On 11/13/18 12:45 PM, Keith Busch wrote:
> On Tue, Nov 13, 2018 at 12:20:46PM -0700, Jens Axboe wrote:
>> On 11/13/18 11:57 AM, Keith Busch wrote:
>>> static void scsi_mq_done(struct scsi_cmnd *cmd)
>>> {
>>> + if (test_and_set_bit(__SCMD_COMPLETE, &cmd->flags))
>>> + return;
>>> trace_scsi_dispatch_cmd_done(cmd);
>>> blk_mq_complete_request(cmd->request);
>>> +
>>> +#ifdef CONFIG_FAIL_IO_TIMEOUT
>>> + /*
>>> + * Clearing complete here serves only to allow the desired recovery to
>>> + * escalate on blk_rq_should_fake_timeout()'s error injection.
>>> + */
>>> + clear_bit(__SCMD_COMPLETE, &cmd->flags);
>>> +#endif
>>> }
>>
>> We could have this be:
>>
>> static void scsi_mq_done(struct scsi_cmnd *cmd)
>> {
>> if (test_and_set_bit(__SCMD_COMPLETE, &cmd->flags))
>> return;
>> trace_scsi_dispatch_cmd_done(cmd);
>>
>> if (blk_mq_complete_request(cmd->request)) {
>> /*
>> * Clearing complete here serves only to allow the
>> * desired recovery to escalate on
>> * blk_rq_should_fake_timeout()'s error injection.
>> */
>> clear_bit(__SCMD_COMPLETE, &cmd->flags);
>> }
>> }
>>
>> with
>>
>> bool blk_mq_complete_request(struct request *rq)
>> {
>> if (unlikely(blk_should_fake_timeout(rq->q)))
>> return true;
>> __blk_mq_complete_request(rq);
>> return false;
>> }
>>
>> and not have this CONFIG_FAIL_IO_TIMEOUT dependency, but that'd be a bit
>> more expensive.
>
> I was trying to avoid every cost no matter how negligable (those are the
> only types of costs left as far as I can see), but I think your proposal
> might actually be necessary: if a timeout wasn't faked, clearing the
> completion flag unconditionally might have a problem with a real timeout
> racing with the real completion. :(
Yep, I think you are right... No way around it then. Are you going to
resend it with the fix?
--
Jens Axboe
****************************************
WHAT IS BEING ASKED: Copy word for word the part of the SCSI patch discussion between "On 11/13/18 12:45" and "on blk_rq_should_fake_timeout()'s error injection.", inclusive.

DATASET EXCERPT:
****************************************
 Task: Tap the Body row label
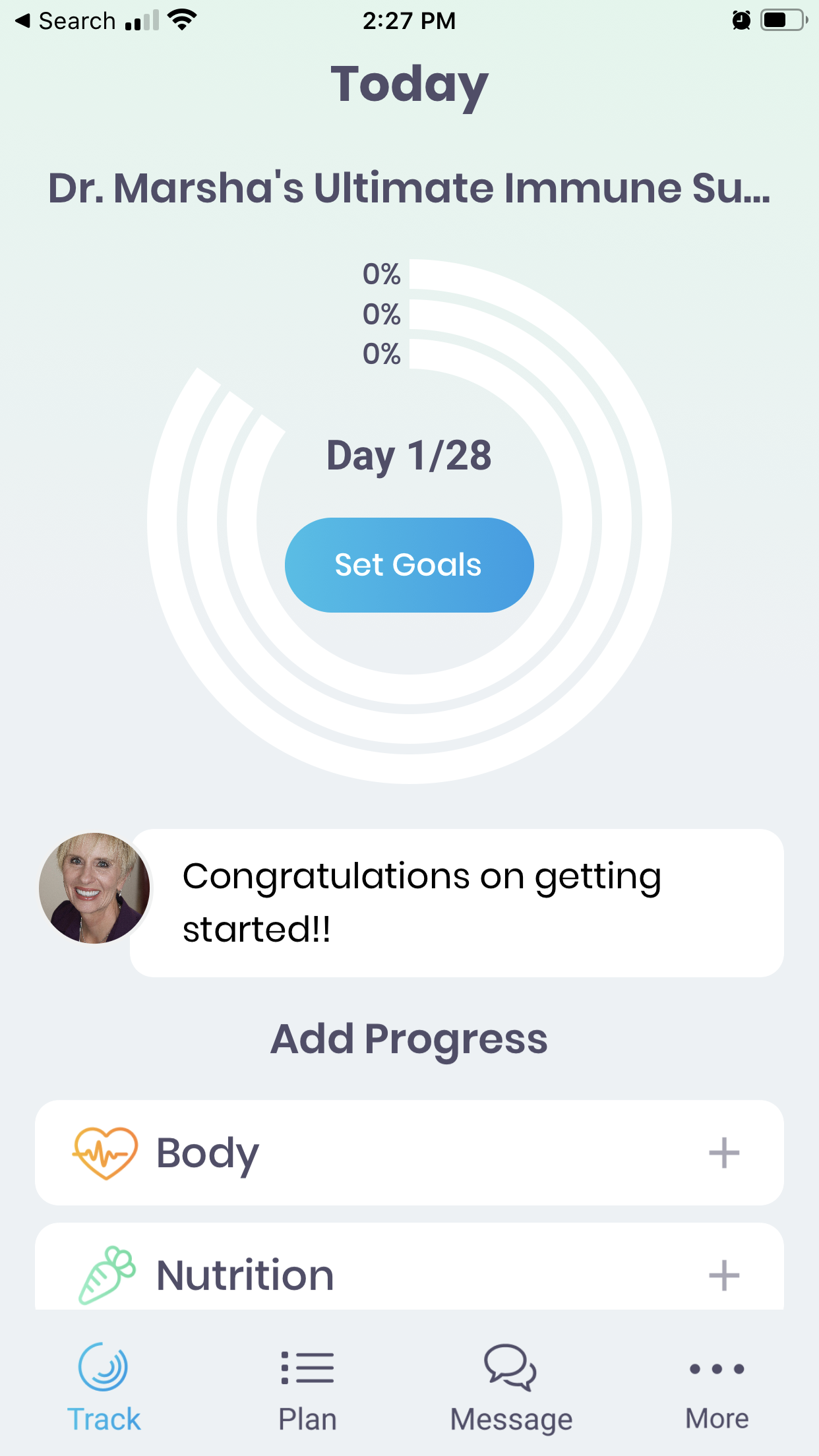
****************************************
EXPECTED OUTPUT:
On 11/13/18 12:45 PM, Keith Busch wrote:
> On Tue, Nov 13, 2018 at 12:20:46PM -0700, Jens Axboe wrote:
>> On 11/13/18 11:57 AM, Keith Busch wrote:
>>> static void scsi_mq_done(struct scsi_cmnd *cmd)
>>> {
>>> + if (test_and_set_bit(__SCMD_COMPLETE, &cmd->flags))
>>> + return;
>>> trace_scsi_dispatch_cmd_done(cmd);
>>> blk_mq_complete_request(cmd->request);
>>> +
>>> +#ifdef CONFIG_FAIL_IO_TIMEOUT
>>> + /*
>>> + * Clearing complete here serves only to allow the desired recovery to
>>> + * escalate on blk_rq_should_fake_timeout()'s error injection.